Task statement: Below are entries; output exactly the lines from the one with "The width and height of the screenshot is (856, 1029)." to the one with "Given: Open the Exercice", both included, and nothing else.

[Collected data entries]

"""

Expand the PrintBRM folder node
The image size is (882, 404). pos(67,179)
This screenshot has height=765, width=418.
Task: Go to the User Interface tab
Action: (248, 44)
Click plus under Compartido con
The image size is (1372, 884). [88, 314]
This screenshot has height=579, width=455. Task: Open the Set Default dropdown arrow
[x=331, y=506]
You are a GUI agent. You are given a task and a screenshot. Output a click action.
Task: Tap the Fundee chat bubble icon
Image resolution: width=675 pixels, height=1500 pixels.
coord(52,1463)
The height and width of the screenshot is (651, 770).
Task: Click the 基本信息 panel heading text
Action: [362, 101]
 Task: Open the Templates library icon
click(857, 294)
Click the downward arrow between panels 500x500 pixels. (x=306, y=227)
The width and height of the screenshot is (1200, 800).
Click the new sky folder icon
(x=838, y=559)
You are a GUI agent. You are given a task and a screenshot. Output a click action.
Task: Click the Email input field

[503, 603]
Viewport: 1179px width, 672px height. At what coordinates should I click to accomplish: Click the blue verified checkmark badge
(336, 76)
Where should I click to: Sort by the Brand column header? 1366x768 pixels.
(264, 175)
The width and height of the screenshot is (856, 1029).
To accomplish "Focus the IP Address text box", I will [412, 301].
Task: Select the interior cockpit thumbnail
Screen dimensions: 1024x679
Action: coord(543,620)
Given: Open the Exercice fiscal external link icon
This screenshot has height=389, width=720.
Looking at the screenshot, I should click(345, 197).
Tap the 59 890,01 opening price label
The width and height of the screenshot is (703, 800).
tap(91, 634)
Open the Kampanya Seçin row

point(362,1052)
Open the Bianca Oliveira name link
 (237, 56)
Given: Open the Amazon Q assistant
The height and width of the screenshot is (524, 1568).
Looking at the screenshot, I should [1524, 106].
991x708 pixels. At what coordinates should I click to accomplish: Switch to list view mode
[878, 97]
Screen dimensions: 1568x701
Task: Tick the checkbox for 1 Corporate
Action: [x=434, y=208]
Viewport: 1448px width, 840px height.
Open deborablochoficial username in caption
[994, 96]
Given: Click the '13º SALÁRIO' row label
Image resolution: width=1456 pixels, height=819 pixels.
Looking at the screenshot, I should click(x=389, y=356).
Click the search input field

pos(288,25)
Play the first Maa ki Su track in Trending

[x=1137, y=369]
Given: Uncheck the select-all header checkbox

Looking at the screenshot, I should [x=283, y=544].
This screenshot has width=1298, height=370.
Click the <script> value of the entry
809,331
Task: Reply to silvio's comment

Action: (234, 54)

"""

Final answer:
The width and height of the screenshot is (856, 1029).
To accomplish "Focus the IP Address text box", I will [412, 301].
Task: Select the interior cockpit thumbnail
Screen dimensions: 1024x679
Action: coord(543,620)
Given: Open the Exercice fiscal external link icon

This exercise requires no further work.